* _WHAT IS NEEDED_
From the data below, restate every line word for word.

Start of TASK INPUT

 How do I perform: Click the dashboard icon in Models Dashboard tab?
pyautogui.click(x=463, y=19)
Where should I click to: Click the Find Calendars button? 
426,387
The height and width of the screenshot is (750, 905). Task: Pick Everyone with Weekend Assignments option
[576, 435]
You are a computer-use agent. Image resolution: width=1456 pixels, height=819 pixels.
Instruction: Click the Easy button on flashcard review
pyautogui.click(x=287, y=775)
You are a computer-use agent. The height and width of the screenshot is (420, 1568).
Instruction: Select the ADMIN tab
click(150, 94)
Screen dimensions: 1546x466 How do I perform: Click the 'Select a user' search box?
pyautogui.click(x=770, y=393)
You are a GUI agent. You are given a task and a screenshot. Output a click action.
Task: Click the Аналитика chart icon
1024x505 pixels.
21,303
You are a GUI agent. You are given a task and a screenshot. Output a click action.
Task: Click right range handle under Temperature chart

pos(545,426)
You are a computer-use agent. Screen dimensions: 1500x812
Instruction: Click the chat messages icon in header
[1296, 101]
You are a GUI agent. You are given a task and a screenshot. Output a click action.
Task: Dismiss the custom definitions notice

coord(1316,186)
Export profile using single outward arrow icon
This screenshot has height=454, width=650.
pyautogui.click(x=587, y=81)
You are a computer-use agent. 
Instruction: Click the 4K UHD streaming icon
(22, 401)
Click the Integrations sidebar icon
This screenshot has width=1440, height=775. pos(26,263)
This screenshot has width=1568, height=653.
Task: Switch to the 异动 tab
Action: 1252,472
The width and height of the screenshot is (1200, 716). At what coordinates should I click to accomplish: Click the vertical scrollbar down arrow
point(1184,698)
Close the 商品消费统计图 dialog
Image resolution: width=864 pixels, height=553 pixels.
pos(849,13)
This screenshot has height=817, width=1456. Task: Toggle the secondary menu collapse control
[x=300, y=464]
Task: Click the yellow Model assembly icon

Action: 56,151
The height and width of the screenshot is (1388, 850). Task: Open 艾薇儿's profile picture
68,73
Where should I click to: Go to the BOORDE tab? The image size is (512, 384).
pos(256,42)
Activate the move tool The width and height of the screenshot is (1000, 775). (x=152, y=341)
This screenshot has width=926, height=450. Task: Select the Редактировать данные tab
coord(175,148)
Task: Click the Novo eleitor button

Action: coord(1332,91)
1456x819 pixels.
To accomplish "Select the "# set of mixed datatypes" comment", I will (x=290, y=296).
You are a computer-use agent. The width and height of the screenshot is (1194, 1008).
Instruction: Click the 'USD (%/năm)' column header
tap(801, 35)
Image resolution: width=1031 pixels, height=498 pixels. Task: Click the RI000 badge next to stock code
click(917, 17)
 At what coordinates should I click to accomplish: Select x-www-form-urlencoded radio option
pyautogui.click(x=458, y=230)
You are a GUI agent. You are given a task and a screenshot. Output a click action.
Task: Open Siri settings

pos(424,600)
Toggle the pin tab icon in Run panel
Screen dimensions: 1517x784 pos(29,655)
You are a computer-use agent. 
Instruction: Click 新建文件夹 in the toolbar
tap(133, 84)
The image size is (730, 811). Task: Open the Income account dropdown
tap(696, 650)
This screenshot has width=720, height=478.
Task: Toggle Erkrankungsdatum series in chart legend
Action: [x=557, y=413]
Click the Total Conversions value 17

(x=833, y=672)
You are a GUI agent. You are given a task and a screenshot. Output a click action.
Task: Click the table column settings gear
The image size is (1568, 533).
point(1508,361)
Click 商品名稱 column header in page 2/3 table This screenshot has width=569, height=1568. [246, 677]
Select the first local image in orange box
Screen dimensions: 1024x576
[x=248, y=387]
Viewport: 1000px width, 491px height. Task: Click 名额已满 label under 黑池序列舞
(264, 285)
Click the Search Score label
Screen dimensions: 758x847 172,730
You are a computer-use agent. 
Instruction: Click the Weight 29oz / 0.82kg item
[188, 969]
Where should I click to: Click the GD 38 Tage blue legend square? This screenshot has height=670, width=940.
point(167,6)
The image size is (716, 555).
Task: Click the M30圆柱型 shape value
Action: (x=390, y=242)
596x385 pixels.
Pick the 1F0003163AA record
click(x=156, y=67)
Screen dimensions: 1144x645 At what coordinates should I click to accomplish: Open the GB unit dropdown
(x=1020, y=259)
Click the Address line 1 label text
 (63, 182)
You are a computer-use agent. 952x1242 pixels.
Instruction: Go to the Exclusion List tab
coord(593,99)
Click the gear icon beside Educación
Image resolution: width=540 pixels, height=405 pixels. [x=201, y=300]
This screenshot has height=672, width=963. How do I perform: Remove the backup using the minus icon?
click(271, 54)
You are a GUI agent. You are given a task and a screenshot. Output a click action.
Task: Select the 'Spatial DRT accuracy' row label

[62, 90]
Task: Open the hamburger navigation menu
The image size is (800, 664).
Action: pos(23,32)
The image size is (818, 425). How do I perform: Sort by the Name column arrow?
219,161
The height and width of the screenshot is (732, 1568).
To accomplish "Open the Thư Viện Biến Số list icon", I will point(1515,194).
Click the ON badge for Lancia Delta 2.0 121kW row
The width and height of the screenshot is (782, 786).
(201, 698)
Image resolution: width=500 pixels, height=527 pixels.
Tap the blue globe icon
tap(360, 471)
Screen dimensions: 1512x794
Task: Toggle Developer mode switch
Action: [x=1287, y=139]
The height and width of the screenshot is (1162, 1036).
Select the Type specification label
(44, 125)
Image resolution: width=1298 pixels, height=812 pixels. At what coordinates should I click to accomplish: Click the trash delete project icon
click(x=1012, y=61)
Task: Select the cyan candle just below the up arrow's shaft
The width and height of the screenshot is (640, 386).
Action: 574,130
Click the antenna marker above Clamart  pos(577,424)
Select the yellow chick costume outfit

End of TASK INPUT

* _WRITTEN SOLUTION_
 How do I perform: Click the dashboard icon in Models Dashboard tab?
pyautogui.click(x=463, y=19)
Where should I click to: Click the Find Calendars button? 
426,387
The height and width of the screenshot is (750, 905). Task: Pick Everyone with Weekend Assignments option
[576, 435]
You are a computer-use agent. Image resolution: width=1456 pixels, height=819 pixels.
Instruction: Click the Easy button on flashcard review
pyautogui.click(x=287, y=775)
You are a computer-use agent. The height and width of the screenshot is (420, 1568).
Instruction: Select the ADMIN tab
click(150, 94)
Screen dimensions: 1546x466 How do I perform: Click the 'Select a user' search box?
pyautogui.click(x=770, y=393)
You are a GUI agent. You are given a task and a screenshot. Output a click action.
Task: Click the Аналитика chart icon
1024x505 pixels.
21,303
You are a GUI agent. You are given a task and a screenshot. Output a click action.
Task: Click right range handle under Temperature chart

pos(545,426)
You are a computer-use agent. Screen dimensions: 1500x812
Instruction: Click the chat messages icon in header
[1296, 101]
You are a GUI agent. You are given a task and a screenshot. Output a click action.
Task: Dismiss the custom definitions notice

coord(1316,186)
Export profile using single outward arrow icon
This screenshot has height=454, width=650.
pyautogui.click(x=587, y=81)
You are a computer-use agent. 
Instruction: Click the 4K UHD streaming icon
(22, 401)
Click the Integrations sidebar icon
This screenshot has width=1440, height=775. pos(26,263)
This screenshot has width=1568, height=653.
Task: Switch to the 异动 tab
Action: 1252,472
The width and height of the screenshot is (1200, 716). At what coordinates should I click to accomplish: Click the vertical scrollbar down arrow
point(1184,698)
Close the 商品消费统计图 dialog
Image resolution: width=864 pixels, height=553 pixels.
pos(849,13)
This screenshot has height=817, width=1456. Task: Toggle the secondary menu collapse control
[x=300, y=464]
Task: Click the yellow Model assembly icon

Action: 56,151
The height and width of the screenshot is (1388, 850). Task: Open 艾薇儿's profile picture
68,73
Where should I click to: Go to the BOORDE tab? The image size is (512, 384).
pos(256,42)
Activate the move tool The width and height of the screenshot is (1000, 775). (x=152, y=341)
This screenshot has width=926, height=450. Task: Select the Редактировать данные tab
coord(175,148)
Task: Click the Novo eleitor button

Action: coord(1332,91)
1456x819 pixels.
To accomplish "Select the "# set of mixed datatypes" comment", I will (x=290, y=296).
You are a computer-use agent. The width and height of the screenshot is (1194, 1008).
Instruction: Click the 'USD (%/năm)' column header
tap(801, 35)
Image resolution: width=1031 pixels, height=498 pixels. Task: Click the RI000 badge next to stock code
click(917, 17)
 At what coordinates should I click to accomplish: Select x-www-form-urlencoded radio option
pyautogui.click(x=458, y=230)
You are a GUI agent. You are given a task and a screenshot. Output a click action.
Task: Open Siri settings

pos(424,600)
Toggle the pin tab icon in Run panel
Screen dimensions: 1517x784 pos(29,655)
You are a computer-use agent. 
Instruction: Click 新建文件夹 in the toolbar
tap(133, 84)
The image size is (730, 811). Task: Open the Income account dropdown
tap(696, 650)
This screenshot has width=720, height=478.
Task: Toggle Erkrankungsdatum series in chart legend
Action: [x=557, y=413]
Click the Total Conversions value 17

(x=833, y=672)
You are a GUI agent. You are given a task and a screenshot. Output a click action.
Task: Click the table column settings gear
The image size is (1568, 533).
point(1508,361)
Click 商品名稱 column header in page 2/3 table This screenshot has width=569, height=1568. [246, 677]
Select the first local image in orange box
Screen dimensions: 1024x576
[x=248, y=387]
Viewport: 1000px width, 491px height. Task: Click 名额已满 label under 黑池序列舞
(264, 285)
Click the Search Score label
Screen dimensions: 758x847 172,730
You are a computer-use agent. 
Instruction: Click the Weight 29oz / 0.82kg item
[188, 969]
Where should I click to: Click the GD 38 Tage blue legend square? This screenshot has height=670, width=940.
point(167,6)
The image size is (716, 555).
Task: Click the M30圆柱型 shape value
Action: (x=390, y=242)
596x385 pixels.
Pick the 1F0003163AA record
click(x=156, y=67)
Screen dimensions: 1144x645 At what coordinates should I click to accomplish: Open the GB unit dropdown
(x=1020, y=259)
Click the Address line 1 label text
 (63, 182)
You are a computer-use agent. 952x1242 pixels.
Instruction: Go to the Exclusion List tab
coord(593,99)
Click the gear icon beside Educación
Image resolution: width=540 pixels, height=405 pixels. [x=201, y=300]
This screenshot has height=672, width=963. How do I perform: Remove the backup using the minus icon?
click(271, 54)
You are a GUI agent. You are given a task and a screenshot. Output a click action.
Task: Select the 'Spatial DRT accuracy' row label

[62, 90]
Task: Open the hamburger navigation menu
The image size is (800, 664).
Action: pos(23,32)
The image size is (818, 425). How do I perform: Sort by the Name column arrow?
219,161
The height and width of the screenshot is (732, 1568).
To accomplish "Open the Thư Viện Biến Số list icon", I will point(1515,194).
Click the ON badge for Lancia Delta 2.0 121kW row
The width and height of the screenshot is (782, 786).
(201, 698)
Image resolution: width=500 pixels, height=527 pixels.
Tap the blue globe icon
tap(360, 471)
Screen dimensions: 1512x794
Task: Toggle Developer mode switch
Action: [x=1287, y=139]
The height and width of the screenshot is (1162, 1036).
Select the Type specification label
(44, 125)
Image resolution: width=1298 pixels, height=812 pixels. At what coordinates should I click to accomplish: Click the trash delete project icon
click(x=1012, y=61)
Task: Select the cyan candle just below the up arrow's shaft
The width and height of the screenshot is (640, 386).
Action: 574,130
Click the antenna marker above Clamart  pos(577,424)
Select the yellow chick costume outfit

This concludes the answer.